The Central Government of India has initiated the National Cancer Control Programme through the State Government in five districts, to make these approaches effective. Participation of more agencies including private, philanthropic and social organizations is desirable at all levels. Measures for prevention are an ongoing process with long term objectives.

Treatment
For those individuals with cancers that require treatment, one or more of the following treatment modalities are often involved - Surgery, Radiotherapy and Chemotherapy. With current cancer treatment modalities, more than one third of cancers can be cured and the individual can lead a normal life thereafter. Basic facilities for the diagnosis and surgical treatment of cancer are available in many cities in Uttarakhand State. On suspicion of cancer, a patient needs to consult any qualified physician or surgeon for appropriate guidance. Currently two comprehensive cancer centres with radiotherapy facilities are coming up in our State. One is at The Himalayan Institute Hospital Trust, Jolly Grant, Dehradun in Garhwal and the other is at The Medical College, Haldwani in the Kumaon region. Both centres have started providing radiation treatment.

Palliative Care
Relief from debilitating symptoms, psychosocial and spiritual support, and an opportunity to die with dignity is the right of every individual suffering from end stage cancer. More than 80% of cancer patients finally die of advanced/ recurrent cancer. Effective treatment of symptoms, including pain relief and an understanding to hold back on expensive and aggressive treatment approaches, is vital in providing tender and compassionate care to patients during their terminal illness. Palliative care is an important component of cancer care, but often receives scant attention by treating doctors. Often both physicians and family members may be ignorant and fail to exercise right judgement during terminal stages of cancer; they may continue to pursue an aggressive treatment approach, whereas a gentle approach is often required. Support to bereaved family members is equally important. Initiatives by Ganga Prem Hospice, Rishikesh in this respect would bring awareness among physicians and a great opportunity for suffering cancer patients. Very few such centres exist in our country and it would be a pioneering and pious effort for the benefit of this region.

Research
Strategies for cancer control and treatment approaches can only be driven by good research. Educational Medical Institutions in our State are taking up research in the area of cancer. The upcoming Sushila Tiwari Memorial Cancer Research Institute at HIHT, Dehradun, intends to take up cancer research as its main objective to develop cancer control strategies in this region.

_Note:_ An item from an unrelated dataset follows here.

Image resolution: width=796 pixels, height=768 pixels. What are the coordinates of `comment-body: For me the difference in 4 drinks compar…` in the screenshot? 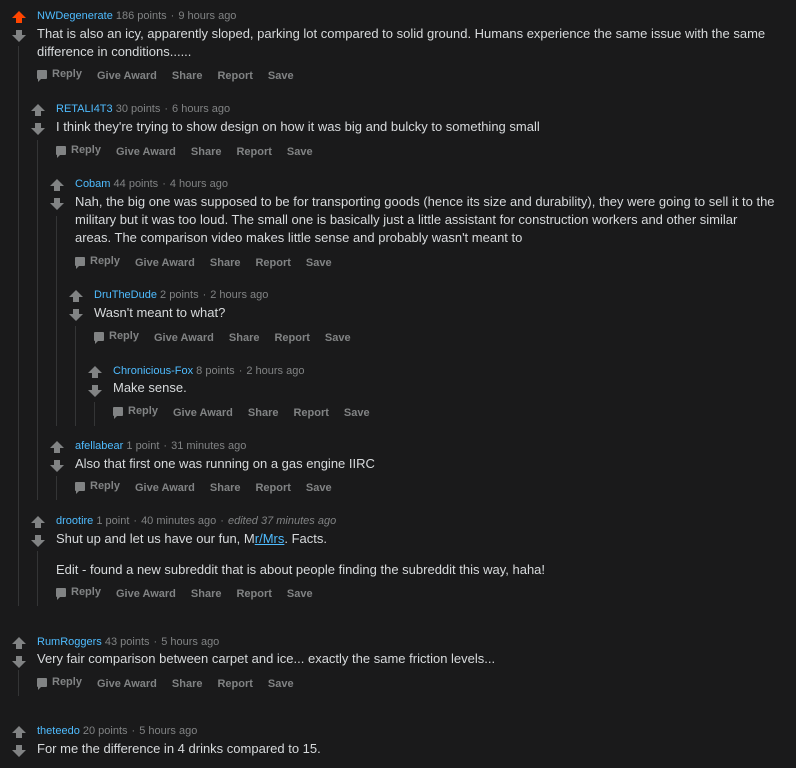 It's located at (179, 748).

Cancer control and treatment related facilities are evolving in our State. Over the last 15 years a good number of diagnostic facilities – such as X rays, Ultrasound, CT Scan, Mammography and Pathology Laboratories have come up in most major cities in both the public and private sector. Many private labs have their collection centres in smaller towns and reports can be delivered to one’s doorstep. Primary and secondary level treatment facilities are available in many hospitals in the public and private sector. Surgical and Medical treatment is available in many tertiary care hospitals and medical colleges of our State. Cancer treatment is expensive and often may be beyond the reach of the common man. The State Government provides financial relief to people living below the poverty line in designated hospitals. Many other poor patients benefit from local MLA/MP/Chief Minister’s relief fund through appropriate recommendations. However on account of geographical and socio-economic reasons, in spite of these facilities and progress, large sections of the population remain deprived of cancer care. It’s a difficult task to reach far-flung rural and hilly areas of the State, which are still devoid of basic health facilities.